**Stated exercise:** Copy out all of the items below word for word, with nothing left out or altered.

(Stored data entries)
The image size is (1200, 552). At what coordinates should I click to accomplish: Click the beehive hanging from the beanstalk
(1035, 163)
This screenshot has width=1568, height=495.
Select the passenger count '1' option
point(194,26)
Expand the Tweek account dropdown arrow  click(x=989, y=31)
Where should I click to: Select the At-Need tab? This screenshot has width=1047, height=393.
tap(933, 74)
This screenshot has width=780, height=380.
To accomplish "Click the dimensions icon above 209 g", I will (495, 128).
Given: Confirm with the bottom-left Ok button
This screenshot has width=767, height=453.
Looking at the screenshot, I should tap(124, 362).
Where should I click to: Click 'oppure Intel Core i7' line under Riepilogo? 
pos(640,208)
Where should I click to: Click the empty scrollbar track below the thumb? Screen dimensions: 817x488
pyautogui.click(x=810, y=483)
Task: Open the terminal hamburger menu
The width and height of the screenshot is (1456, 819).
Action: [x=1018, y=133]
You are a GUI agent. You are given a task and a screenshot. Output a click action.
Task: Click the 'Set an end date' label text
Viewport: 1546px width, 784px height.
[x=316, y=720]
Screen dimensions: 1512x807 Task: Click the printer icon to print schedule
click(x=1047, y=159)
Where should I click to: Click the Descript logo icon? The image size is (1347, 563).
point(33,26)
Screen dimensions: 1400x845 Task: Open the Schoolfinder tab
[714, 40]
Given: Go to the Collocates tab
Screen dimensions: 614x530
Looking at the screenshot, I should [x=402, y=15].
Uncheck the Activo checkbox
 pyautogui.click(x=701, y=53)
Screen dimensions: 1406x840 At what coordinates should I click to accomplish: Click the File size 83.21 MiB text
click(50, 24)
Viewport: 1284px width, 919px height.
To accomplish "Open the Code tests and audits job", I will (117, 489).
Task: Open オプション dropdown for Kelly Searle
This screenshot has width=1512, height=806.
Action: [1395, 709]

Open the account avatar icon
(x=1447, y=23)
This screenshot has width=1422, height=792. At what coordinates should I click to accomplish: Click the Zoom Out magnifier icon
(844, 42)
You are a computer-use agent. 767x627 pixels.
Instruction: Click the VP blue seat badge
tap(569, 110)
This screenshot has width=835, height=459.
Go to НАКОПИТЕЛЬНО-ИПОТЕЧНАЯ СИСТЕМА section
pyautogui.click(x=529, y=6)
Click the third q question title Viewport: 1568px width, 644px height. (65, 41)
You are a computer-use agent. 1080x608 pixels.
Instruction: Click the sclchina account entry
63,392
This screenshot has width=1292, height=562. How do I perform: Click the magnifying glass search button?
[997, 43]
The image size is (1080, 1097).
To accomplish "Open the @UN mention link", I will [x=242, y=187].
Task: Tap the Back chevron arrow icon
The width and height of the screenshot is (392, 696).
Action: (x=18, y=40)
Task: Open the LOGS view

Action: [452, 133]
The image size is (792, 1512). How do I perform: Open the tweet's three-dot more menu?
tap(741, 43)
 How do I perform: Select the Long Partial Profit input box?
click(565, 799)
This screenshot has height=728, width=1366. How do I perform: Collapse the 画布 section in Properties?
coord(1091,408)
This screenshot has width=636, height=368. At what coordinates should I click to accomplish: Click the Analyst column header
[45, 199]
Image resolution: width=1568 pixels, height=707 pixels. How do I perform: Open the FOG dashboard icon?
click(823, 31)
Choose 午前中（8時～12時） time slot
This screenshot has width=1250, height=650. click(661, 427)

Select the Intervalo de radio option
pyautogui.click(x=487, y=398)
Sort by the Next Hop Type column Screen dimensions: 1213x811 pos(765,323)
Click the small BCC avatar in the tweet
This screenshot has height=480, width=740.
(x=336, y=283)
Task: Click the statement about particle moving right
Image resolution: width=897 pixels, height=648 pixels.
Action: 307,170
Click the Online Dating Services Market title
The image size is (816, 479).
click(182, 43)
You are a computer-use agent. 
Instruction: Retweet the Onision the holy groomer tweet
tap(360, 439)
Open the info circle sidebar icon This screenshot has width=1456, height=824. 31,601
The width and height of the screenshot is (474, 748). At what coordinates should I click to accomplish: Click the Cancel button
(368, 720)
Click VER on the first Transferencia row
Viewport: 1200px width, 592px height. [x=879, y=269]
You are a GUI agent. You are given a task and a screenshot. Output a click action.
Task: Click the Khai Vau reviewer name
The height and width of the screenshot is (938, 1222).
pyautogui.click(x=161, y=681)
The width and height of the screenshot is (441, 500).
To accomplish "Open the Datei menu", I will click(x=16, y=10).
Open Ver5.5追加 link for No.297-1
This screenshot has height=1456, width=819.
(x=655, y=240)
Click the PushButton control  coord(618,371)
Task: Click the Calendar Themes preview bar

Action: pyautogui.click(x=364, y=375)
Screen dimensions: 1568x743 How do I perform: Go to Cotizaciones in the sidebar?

**Reply to the exercise:**
The image size is (1200, 552). At what coordinates should I click to accomplish: Click the beehive hanging from the beanstalk
(1035, 163)
This screenshot has width=1568, height=495.
Select the passenger count '1' option
point(194,26)
Expand the Tweek account dropdown arrow  click(x=989, y=31)
Where should I click to: Select the At-Need tab? This screenshot has width=1047, height=393.
tap(933, 74)
This screenshot has width=780, height=380.
To accomplish "Click the dimensions icon above 209 g", I will (495, 128).
Given: Confirm with the bottom-left Ok button
This screenshot has width=767, height=453.
Looking at the screenshot, I should tap(124, 362).
Where should I click to: Click 'oppure Intel Core i7' line under Riepilogo? 
pos(640,208)
Where should I click to: Click the empty scrollbar track below the thumb? Screen dimensions: 817x488
pyautogui.click(x=810, y=483)
Task: Open the terminal hamburger menu
The width and height of the screenshot is (1456, 819).
Action: [x=1018, y=133]
You are a GUI agent. You are given a task and a screenshot. Output a click action.
Task: Click the 'Set an end date' label text
Viewport: 1546px width, 784px height.
[x=316, y=720]
Screen dimensions: 1512x807 Task: Click the printer icon to print schedule
click(x=1047, y=159)
Where should I click to: Click the Descript logo icon? The image size is (1347, 563).
point(33,26)
Screen dimensions: 1400x845 Task: Open the Schoolfinder tab
[714, 40]
Given: Go to the Collocates tab
Screen dimensions: 614x530
Looking at the screenshot, I should [x=402, y=15].
Uncheck the Activo checkbox
 pyautogui.click(x=701, y=53)
Screen dimensions: 1406x840 At what coordinates should I click to accomplish: Click the File size 83.21 MiB text
click(50, 24)
Viewport: 1284px width, 919px height.
To accomplish "Open the Code tests and audits job", I will (117, 489).
Task: Open オプション dropdown for Kelly Searle
This screenshot has width=1512, height=806.
Action: [1395, 709]

Open the account avatar icon
(x=1447, y=23)
This screenshot has width=1422, height=792. At what coordinates should I click to accomplish: Click the Zoom Out magnifier icon
(844, 42)
You are a computer-use agent. 767x627 pixels.
Instruction: Click the VP blue seat badge
tap(569, 110)
This screenshot has width=835, height=459.
Go to НАКОПИТЕЛЬНО-ИПОТЕЧНАЯ СИСТЕМА section
pyautogui.click(x=529, y=6)
Click the third q question title Viewport: 1568px width, 644px height. (65, 41)
You are a computer-use agent. 1080x608 pixels.
Instruction: Click the sclchina account entry
63,392
This screenshot has width=1292, height=562. How do I perform: Click the magnifying glass search button?
[997, 43]
The image size is (1080, 1097).
To accomplish "Open the @UN mention link", I will [x=242, y=187].
Task: Tap the Back chevron arrow icon
The width and height of the screenshot is (392, 696).
Action: (x=18, y=40)
Task: Open the LOGS view

Action: [452, 133]
The image size is (792, 1512). How do I perform: Open the tweet's three-dot more menu?
tap(741, 43)
 How do I perform: Select the Long Partial Profit input box?
click(565, 799)
This screenshot has height=728, width=1366. How do I perform: Collapse the 画布 section in Properties?
coord(1091,408)
This screenshot has width=636, height=368. At what coordinates should I click to accomplish: Click the Analyst column header
[45, 199]
Image resolution: width=1568 pixels, height=707 pixels. How do I perform: Open the FOG dashboard icon?
click(823, 31)
Choose 午前中（8時～12時） time slot
This screenshot has width=1250, height=650. click(661, 427)

Select the Intervalo de radio option
pyautogui.click(x=487, y=398)
Sort by the Next Hop Type column Screen dimensions: 1213x811 pos(765,323)
Click the small BCC avatar in the tweet
This screenshot has height=480, width=740.
(x=336, y=283)
Task: Click the statement about particle moving right
Image resolution: width=897 pixels, height=648 pixels.
Action: 307,170
Click the Online Dating Services Market title
The image size is (816, 479).
click(182, 43)
You are a computer-use agent. 
Instruction: Retweet the Onision the holy groomer tweet
tap(360, 439)
Open the info circle sidebar icon This screenshot has width=1456, height=824. 31,601
The width and height of the screenshot is (474, 748). At what coordinates should I click to accomplish: Click the Cancel button
(368, 720)
Click VER on the first Transferencia row
Viewport: 1200px width, 592px height. [x=879, y=269]
You are a GUI agent. You are given a task and a screenshot. Output a click action.
Task: Click the Khai Vau reviewer name
The height and width of the screenshot is (938, 1222).
pyautogui.click(x=161, y=681)
The width and height of the screenshot is (441, 500).
To accomplish "Open the Datei menu", I will click(x=16, y=10).
Open Ver5.5追加 link for No.297-1
This screenshot has height=1456, width=819.
(x=655, y=240)
Click the PushButton control  coord(618,371)
Task: Click the Calendar Themes preview bar

Action: pyautogui.click(x=364, y=375)
Screen dimensions: 1568x743 How do I perform: Go to Cotizaciones in the sidebar?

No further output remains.